**Görevler:**
1. THY ve sendikalar hakkındaki yazının "Sevgili Hava-Sen işiniz" ifadesinden başlayıp "Aleni konuşandan korkmayın." ifadesi de dahil olmak üzere o kısmını aynen yazın.
2. THY ve sendikalar hakkındaki yazıyı bittiği yerden devam ettirin.

**Kaynak:**

%%

Uçuş işletmenin şansı yeni bir sendika kuralabilmesine önderlik edebilmeleri. Ben pilot ve kabin memurlarının birlikte hareket ederek bir çatı altında toplanabileceklerini sanmıyordum. Bravo-bravo-bravo. Kaybetseniz de kazansanız da yine bravo. Bir an eski THY aklıma geldi. Pilotlar zam alır aynısını kabinede alırlardı. Pilotlar adeta kabin ekiplerinin şövalyeleri idi. Bende teknisyenlerin başında olarak bu birlikteliği hep kıskanmıştım. Benim çalıştığım teknikte böyle değildi. Teknisyen ayrı Mühendis ayrı çalardı.
Sevgili Hava-Sen işiniz zor ama kazanmak mümkün. Karsınızda, resmen taraf olduğunu ima etmekten çekinmeyen bir işveren var. Hava-İş’i saymıyorum bile. İşveren destek olmazsa, uçuş işletmede hava-İş üyesi bir Allah’ın kulu kalmaz. Ancak birlikte korkmadan kenetlendiğinizde ( yapabilirseniz) önünüzde kimse duramaz.
Şu anda karşılıklı blöfler yapılmakta. Atarım satarım. Filoyu küçültürüm tarzı çocukça senaryolar yazılıyor. Aleni konuşandan korkmayın.
Aslına bakacak olursanız ben yaşanan sendikal süreçte taraf değilim. Daha doğrusu, benim tarafım ne Hava-İş ne de Hava-Sen’dir. Kimin nereye üye olması veya olmaması beni ilgilendirmez. Ben yazılarımı sadece çalışan kesimin aydınlanması için yazarım.
THY kimsenin babasının malı değil. Kimler geldi kimler geçti. Bundan sonrada kimler gelecek kimler geçip gidecek. Ne egolu tipler geldi, geçti… Bunlar ne ki…(geçen hafta yazmıştım)
İkinci Konumuz ise Pas ve CED biletler olsun.
Neden mi; ?
Çünkü bu konuyu yazmamı bekleyen binlerce kişi var. Bu sorun sadece pas biletten ibaret değil. THY nin keyfi olarak verimsizlik suçlamasıyla işten çıkarttığı binlerce emektar personel işe iade davalarını kazandıkları halde, işlerine geri dönemediler ve emeklilikte kullanacakları pas bilet haklarından mahrum bırakıldılar.
Kısaca; mahkeme işverene diyor ki;
Eyyyyy İşveren, sen bu çalışanını verimsiz diyerek atmışsın. Çalışanın bana geldi ve itiraz etti. Ben hem işvereni hem de çalışanı dinleyerek seni haksız buldum. Bu çalışanının hakkını yemişsin, derhal işe başlat dedim. Ancak sen, benim verdiğim kararı uygulamayıp, yine kanunların işverene verdiği hakla ekstra tazminatlar ödeyerek yine haksız eylemini devam ettirdin. Ne yapayım yasalar böyle. Bir ikilem var ama ben yasaya göre hareket etmek zorundayım.

%%

**Çıkarılan satırlar:**
%%

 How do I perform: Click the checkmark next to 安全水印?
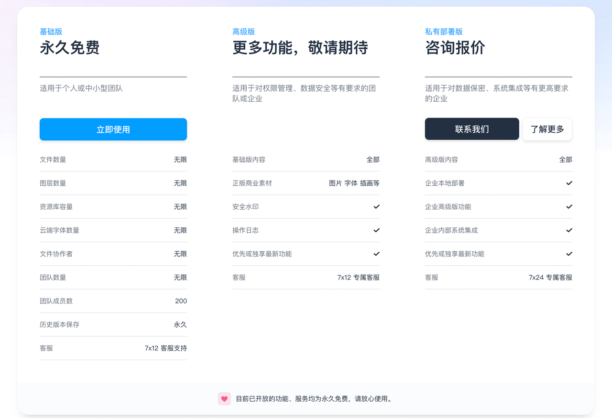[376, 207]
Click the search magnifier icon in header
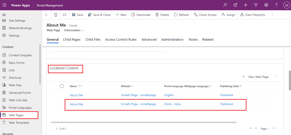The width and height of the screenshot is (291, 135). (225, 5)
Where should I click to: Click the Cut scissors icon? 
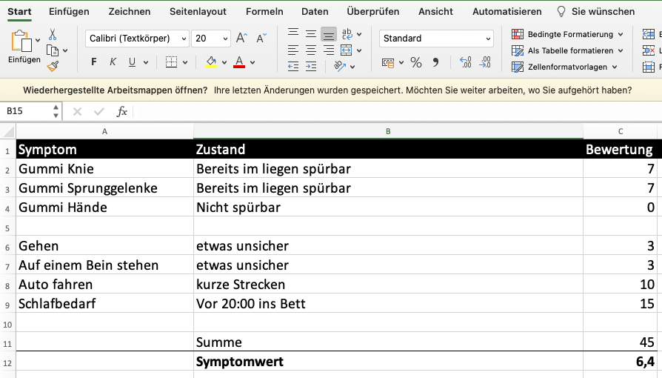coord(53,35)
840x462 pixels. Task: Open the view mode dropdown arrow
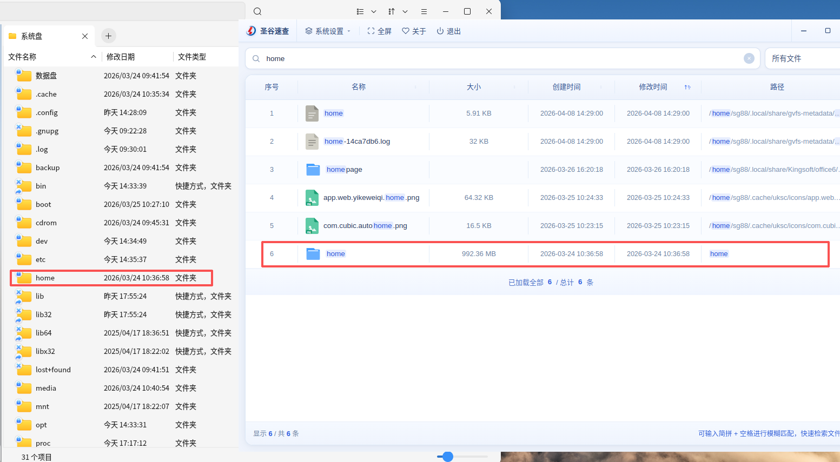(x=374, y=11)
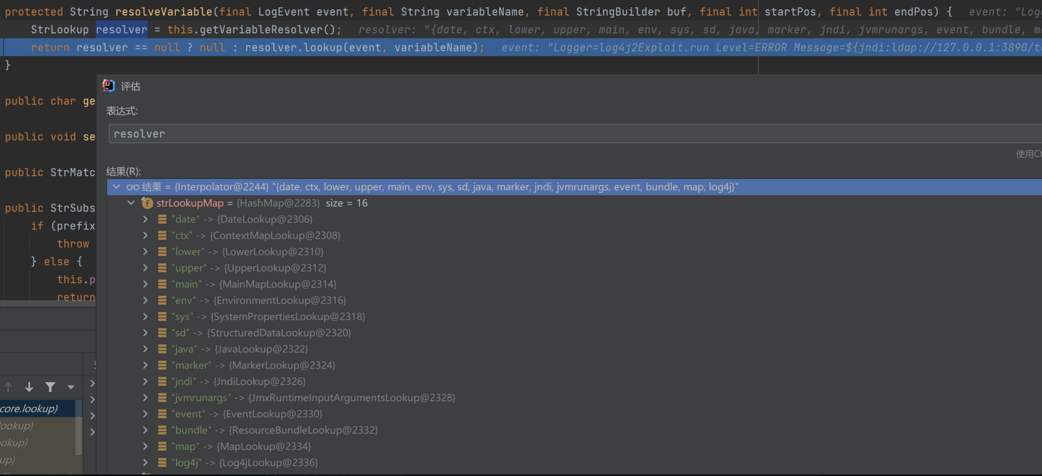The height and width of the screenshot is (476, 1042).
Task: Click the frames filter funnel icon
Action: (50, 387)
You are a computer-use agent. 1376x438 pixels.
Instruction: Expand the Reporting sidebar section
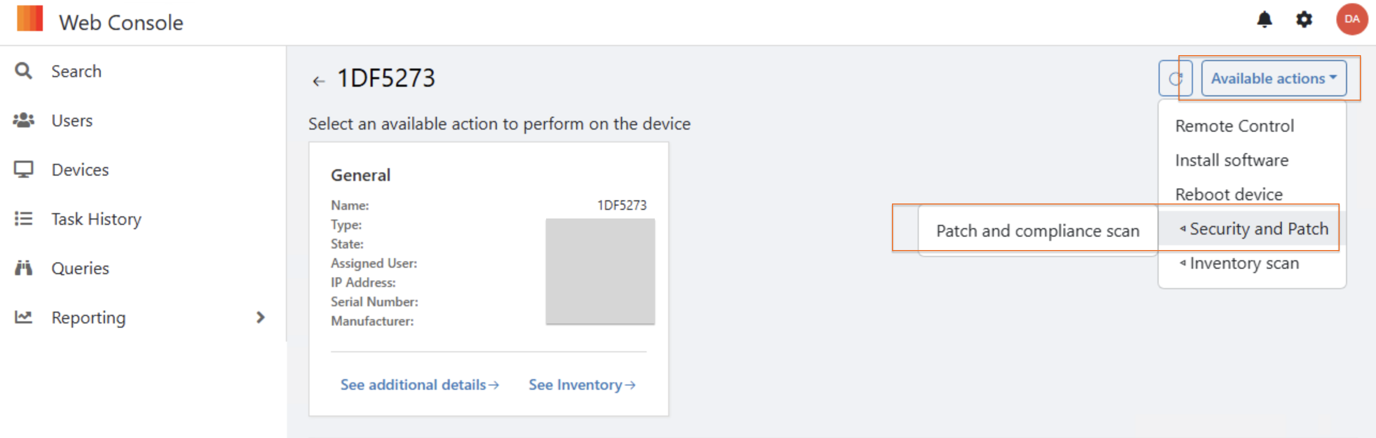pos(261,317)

%%

**Yanıtlar:**
1.
Sevgili Hava-Sen işiniz zor ama kazanmak mümkün. Karsınızda, resmen taraf olduğunu ima etmekten çekinmeyen bir işveren var. Hava-İş’i saymıyorum bile. İşveren destek olmazsa, uçuş işletmede hava-İş üyesi bir Allah’ın kulu kalmaz. Ancak birlikte korkmadan kenetlendiğinizde ( yapabilirseniz) önünüzde kimse duramaz.
Şu anda karşılıklı blöfler yapılmakta. Atarım satarım. Filoyu küçültürüm tarzı çocukça senaryolar yazılıyor. Aleni konuşandan korkmayın.

2.
Yani, yasalara göre mahkeme işverenin keyfi hareket ettiğini kabul ederek işe iade ediyor ama bir başka yasa da işverene, sen her ne kadar keyfi olarak bu çalışanını işten çıkartıysan da işe tekrar başlatmayabilirsin. Ancak bu sefer yine 8 maaşa kadar ekstra tazminat vermelisin diyor. İşveren için fark etmez ki… Cebinden verecek olsa biraz daha düşünür ve 8 maaş tazminat ödeyeceğime ben yanlışımdan döneyim diyebilirdi. Ancak karşımızda, THY’nin Atı ahıra kadar kovalamakla kalmayıp, üstüne üstük birde yemini kesip ölüme terk edecek kadar vicdani(!) düşünen yönetimleri var.
İş mahkemeleri, THY’nin ve Çalışanın avukatlarının vermiş oldukları savunmaları dinliyor ve işverene haksızsın diyor ama sonuç ortada.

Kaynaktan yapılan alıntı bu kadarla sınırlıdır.